[Item-finding records]
****************

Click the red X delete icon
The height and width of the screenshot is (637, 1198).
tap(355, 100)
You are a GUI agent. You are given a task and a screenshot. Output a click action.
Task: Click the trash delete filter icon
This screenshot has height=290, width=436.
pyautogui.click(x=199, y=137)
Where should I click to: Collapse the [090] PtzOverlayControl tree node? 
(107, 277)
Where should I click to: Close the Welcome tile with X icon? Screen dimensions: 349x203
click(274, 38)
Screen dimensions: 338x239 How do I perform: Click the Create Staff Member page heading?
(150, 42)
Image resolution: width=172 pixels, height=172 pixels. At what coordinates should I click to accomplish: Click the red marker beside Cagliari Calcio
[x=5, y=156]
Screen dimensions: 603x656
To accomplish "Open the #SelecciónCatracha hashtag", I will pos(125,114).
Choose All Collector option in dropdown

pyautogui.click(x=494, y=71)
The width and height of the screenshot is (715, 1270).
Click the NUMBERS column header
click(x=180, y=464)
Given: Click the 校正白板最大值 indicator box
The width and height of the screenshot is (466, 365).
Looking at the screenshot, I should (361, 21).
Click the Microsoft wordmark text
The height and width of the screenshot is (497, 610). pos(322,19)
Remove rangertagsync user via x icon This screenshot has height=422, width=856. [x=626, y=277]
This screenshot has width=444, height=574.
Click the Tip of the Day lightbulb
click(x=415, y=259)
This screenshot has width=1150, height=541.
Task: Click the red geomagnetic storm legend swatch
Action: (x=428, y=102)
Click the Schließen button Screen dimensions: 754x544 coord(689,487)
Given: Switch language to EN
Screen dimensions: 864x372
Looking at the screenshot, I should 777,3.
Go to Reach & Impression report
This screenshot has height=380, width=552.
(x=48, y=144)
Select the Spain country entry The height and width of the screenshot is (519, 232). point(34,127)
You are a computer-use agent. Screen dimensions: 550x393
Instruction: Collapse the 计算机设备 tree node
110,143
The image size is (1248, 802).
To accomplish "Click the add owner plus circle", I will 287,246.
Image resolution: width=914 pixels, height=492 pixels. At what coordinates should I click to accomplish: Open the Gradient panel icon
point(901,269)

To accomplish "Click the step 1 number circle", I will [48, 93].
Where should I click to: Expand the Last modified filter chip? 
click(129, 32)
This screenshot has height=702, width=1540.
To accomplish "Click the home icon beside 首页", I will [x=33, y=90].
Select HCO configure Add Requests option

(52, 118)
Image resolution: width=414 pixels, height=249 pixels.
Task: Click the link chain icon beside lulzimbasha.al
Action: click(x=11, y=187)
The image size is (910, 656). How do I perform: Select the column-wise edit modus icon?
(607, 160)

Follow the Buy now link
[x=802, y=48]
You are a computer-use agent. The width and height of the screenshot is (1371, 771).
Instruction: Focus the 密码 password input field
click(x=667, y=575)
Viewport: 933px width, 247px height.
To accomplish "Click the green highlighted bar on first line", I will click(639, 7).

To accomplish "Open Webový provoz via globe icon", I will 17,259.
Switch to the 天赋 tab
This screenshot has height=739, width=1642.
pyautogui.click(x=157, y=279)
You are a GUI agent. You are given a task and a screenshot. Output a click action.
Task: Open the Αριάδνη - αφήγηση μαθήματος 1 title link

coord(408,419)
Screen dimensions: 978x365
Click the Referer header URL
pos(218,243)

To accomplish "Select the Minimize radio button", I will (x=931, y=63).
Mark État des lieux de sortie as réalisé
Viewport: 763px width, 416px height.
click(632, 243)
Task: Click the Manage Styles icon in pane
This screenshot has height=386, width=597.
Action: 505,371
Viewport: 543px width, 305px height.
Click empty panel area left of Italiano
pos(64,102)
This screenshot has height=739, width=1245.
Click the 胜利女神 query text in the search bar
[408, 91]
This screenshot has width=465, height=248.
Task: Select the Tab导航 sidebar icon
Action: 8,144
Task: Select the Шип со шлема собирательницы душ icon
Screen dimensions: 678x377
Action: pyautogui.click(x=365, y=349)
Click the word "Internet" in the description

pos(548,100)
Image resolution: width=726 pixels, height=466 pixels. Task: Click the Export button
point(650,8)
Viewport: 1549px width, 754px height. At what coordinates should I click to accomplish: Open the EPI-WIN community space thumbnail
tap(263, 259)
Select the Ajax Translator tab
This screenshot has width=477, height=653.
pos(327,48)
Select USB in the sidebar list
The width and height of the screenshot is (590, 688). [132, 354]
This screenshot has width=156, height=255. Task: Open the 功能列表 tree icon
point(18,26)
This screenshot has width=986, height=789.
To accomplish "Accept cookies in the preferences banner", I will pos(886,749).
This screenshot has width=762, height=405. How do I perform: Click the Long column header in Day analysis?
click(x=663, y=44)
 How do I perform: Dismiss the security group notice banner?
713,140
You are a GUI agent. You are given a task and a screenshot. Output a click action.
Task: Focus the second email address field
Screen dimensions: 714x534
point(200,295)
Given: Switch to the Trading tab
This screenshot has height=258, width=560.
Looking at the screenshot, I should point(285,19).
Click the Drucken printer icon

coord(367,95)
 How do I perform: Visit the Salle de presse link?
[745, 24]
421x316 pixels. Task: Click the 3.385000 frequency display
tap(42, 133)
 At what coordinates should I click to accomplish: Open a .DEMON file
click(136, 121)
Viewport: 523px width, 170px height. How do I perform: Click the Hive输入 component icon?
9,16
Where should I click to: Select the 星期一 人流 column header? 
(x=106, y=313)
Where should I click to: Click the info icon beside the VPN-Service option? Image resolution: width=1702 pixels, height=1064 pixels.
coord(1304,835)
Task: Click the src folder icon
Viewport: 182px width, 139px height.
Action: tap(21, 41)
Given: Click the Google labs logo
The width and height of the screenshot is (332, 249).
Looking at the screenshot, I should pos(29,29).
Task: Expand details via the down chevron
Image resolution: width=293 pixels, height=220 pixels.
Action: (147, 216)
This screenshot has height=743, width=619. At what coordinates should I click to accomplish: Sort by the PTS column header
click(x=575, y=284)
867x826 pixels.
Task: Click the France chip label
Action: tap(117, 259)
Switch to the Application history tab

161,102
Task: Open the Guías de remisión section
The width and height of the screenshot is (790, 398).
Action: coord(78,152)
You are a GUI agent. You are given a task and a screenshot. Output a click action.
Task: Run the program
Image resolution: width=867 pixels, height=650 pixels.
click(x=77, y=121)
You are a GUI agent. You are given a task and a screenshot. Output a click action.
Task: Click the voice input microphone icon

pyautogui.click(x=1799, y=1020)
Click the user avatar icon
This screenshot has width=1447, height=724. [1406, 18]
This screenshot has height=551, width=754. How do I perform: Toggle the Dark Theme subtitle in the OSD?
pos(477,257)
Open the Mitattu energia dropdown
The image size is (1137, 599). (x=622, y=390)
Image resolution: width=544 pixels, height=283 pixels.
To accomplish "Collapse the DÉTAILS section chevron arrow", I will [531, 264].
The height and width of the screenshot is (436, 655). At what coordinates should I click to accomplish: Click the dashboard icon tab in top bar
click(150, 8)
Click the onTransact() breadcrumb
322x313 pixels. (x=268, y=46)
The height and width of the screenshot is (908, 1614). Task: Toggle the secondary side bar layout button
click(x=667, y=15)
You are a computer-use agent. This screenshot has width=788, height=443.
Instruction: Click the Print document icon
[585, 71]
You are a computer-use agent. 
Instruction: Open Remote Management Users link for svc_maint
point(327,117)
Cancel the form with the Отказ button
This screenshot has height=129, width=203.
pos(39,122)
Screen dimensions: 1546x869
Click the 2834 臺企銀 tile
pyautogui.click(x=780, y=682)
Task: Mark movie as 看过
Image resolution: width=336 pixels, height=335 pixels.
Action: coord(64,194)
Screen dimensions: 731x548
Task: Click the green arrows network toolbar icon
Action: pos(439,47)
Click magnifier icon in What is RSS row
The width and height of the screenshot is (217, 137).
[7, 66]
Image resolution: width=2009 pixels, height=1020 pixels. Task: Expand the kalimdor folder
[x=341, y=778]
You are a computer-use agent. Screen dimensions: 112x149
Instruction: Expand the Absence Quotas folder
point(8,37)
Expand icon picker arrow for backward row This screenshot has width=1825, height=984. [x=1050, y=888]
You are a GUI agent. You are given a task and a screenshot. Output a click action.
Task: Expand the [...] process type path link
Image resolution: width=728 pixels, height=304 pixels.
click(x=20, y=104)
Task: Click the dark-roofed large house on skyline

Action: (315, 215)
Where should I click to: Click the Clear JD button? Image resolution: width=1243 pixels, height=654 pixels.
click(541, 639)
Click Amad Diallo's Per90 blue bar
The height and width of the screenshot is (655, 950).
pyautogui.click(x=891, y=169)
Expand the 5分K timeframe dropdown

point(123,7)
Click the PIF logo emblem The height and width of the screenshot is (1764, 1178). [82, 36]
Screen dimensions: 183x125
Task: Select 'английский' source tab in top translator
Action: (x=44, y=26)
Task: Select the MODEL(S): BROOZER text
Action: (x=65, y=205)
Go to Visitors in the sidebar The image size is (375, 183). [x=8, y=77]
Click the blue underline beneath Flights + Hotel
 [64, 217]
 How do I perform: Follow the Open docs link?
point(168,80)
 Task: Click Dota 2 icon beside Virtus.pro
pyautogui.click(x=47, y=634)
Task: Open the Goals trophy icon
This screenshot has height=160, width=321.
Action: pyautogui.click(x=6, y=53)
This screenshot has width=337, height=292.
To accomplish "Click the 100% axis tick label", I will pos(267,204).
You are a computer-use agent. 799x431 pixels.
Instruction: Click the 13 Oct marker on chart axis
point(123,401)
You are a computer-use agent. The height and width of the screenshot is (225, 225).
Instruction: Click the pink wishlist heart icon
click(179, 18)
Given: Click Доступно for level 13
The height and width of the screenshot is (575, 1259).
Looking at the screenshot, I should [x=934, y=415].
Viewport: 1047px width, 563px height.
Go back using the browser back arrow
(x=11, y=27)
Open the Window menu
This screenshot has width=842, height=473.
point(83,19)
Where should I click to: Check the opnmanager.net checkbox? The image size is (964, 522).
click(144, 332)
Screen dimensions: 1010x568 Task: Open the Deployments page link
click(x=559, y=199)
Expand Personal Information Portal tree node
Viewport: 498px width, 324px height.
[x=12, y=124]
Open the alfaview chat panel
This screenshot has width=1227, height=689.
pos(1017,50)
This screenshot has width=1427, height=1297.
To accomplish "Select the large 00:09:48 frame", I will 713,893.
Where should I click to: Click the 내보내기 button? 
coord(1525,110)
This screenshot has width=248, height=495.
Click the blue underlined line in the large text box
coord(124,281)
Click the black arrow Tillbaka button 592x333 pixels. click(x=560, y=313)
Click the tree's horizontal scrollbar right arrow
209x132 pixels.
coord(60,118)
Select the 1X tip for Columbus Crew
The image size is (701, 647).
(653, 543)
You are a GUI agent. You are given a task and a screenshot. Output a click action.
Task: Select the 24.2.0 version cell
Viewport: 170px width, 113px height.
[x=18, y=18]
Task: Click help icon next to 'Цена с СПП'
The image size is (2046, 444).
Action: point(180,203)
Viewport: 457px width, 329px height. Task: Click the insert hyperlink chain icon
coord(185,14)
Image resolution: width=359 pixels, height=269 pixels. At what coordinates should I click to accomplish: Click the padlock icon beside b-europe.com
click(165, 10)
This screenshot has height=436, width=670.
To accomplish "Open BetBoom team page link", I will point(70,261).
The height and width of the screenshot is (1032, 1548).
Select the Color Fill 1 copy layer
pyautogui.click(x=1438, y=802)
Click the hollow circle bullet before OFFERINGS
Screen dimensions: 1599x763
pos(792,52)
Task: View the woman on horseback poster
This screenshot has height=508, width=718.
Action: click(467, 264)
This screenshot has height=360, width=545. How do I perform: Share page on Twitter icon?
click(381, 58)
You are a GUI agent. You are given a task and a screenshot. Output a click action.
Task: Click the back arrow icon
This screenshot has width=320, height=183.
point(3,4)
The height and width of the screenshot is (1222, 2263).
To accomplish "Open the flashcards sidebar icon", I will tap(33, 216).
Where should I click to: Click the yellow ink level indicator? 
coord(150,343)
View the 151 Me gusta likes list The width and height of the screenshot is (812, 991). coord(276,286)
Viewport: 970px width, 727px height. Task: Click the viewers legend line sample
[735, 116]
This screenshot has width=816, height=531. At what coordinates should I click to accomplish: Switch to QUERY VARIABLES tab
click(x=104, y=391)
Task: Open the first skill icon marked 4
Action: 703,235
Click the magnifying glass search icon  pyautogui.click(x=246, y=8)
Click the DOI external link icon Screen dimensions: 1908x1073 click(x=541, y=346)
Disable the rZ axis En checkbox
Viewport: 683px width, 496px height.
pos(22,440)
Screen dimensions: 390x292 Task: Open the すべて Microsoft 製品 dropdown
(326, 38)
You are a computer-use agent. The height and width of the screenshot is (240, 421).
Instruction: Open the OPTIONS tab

****************

• **YOUR OBJECTIVE**: List every line of the records above that contains the word "Instruction", copying each line in full. Only matches with the same capitalization count.

• **SOLVED PROBLEM**:
Instruction: Collapse the 计算机设备 tree node
Instruction: Focus the 密码 password input field
Instruction: Click the Print document icon
Instruction: Open Remote Management Users link for svc_maint
Instruction: Expand the Absence Quotas folder
Instruction: Click the 13 Oct marker on chart axis
Instruction: Click the pink wishlist heart icon
Instruction: Open the OPTIONS tab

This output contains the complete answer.